Posted: Mon Nov 12, 2007 10:38 am
by lazier than a toad
Darth Lavender wrote:Any word on the how the R2 compares with the R1?
R2 seems to be a little cheaper at the moment ($20+, rather than the R1's $30+) and a quick glance suggests it's the same specs.

Any major differences? Is the R2 an NTSC>PAL conversion, etc.?
I've got the region 2, llooked fine on a shitty TV, but not sure what it would look like on a better system.

The disc is listed as PAL, but runs in at 105 minutes - due to it being a "digital speed-corrected transfer of the Swedish Film Institute's tinted restoration"

Posted: Mon Nov 12, 2007 11:44 am
by Tommaso
Review of the R2 here. Picture seems to be excellent, but as the reviewer rightly points out, CC excels in the extras department. That audio commentary is indeed not to be missed in my view.

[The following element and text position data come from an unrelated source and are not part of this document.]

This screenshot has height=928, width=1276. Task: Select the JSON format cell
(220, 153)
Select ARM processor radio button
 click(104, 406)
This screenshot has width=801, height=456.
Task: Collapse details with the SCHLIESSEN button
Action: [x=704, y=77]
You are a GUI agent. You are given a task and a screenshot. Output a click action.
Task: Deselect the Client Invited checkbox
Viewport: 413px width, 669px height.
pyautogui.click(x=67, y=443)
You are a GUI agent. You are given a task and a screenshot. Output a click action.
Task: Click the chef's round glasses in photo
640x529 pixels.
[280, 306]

Posted: Mon Nov 12, 2007 5:27 pm
by Werdegast
There is a new Swedish box set of Silent movies coming out 28 november wich will include Häxan.
The other films is:

Sir Arne´s Treasure

Terje Vigen

Erotikon

The Phantom Carriage

The Legend of Gosta Berling

Dont know if this has been posted anywhere else,and there will be German,English,French,Portuguese,Spanish and Italian subs.

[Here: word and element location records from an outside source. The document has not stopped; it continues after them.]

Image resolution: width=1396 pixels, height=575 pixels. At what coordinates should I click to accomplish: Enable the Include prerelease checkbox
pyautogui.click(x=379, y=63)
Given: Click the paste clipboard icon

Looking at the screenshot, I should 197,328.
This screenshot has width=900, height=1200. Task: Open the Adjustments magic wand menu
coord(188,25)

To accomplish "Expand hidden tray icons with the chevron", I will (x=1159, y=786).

Posted: Sun Nov 18, 2007 3:05 pm
by colinr0380
I was just looking through the FAB Press website and came across this page which is offering the Haxan book; No Borders, No Limits: Nikkatsu Action Cinema and A Violent Professional: The Films of Luciano Rossi as a triple pack for £13.97.

Posted: Sun Nov 18, 2007 5:23 pm
by NABOB OF NOWHERE
Werdegast wrote:There is a new Swedish box set of Silent movies coming out 28 November wich will include Häxan.

Terje Vigen

Dont know if this has been posted anywhere else,and there will be German,English,French,Portuguese,Spanish and Italian subs.
Do you have a link, or do you know if this Terje Vigen is the same with Ketil Bjornstad score as in the Ibsen Box set??

Posted: Fri Nov 23, 2007 2:15 pm
by ola t
NABOB OF NOWHERE wrote:Do you have a link, or do you know if this Terje Vigen is the same with Ketil Bjornstad score as in the Ibsen Box set??
Don't know for sure, but I doubt it -- all six films in the Swedish box supposedly have music by Matti Bye, and there's been no mention of alternate scores in the (admittedly, and annoyingly, incomplete) advance information.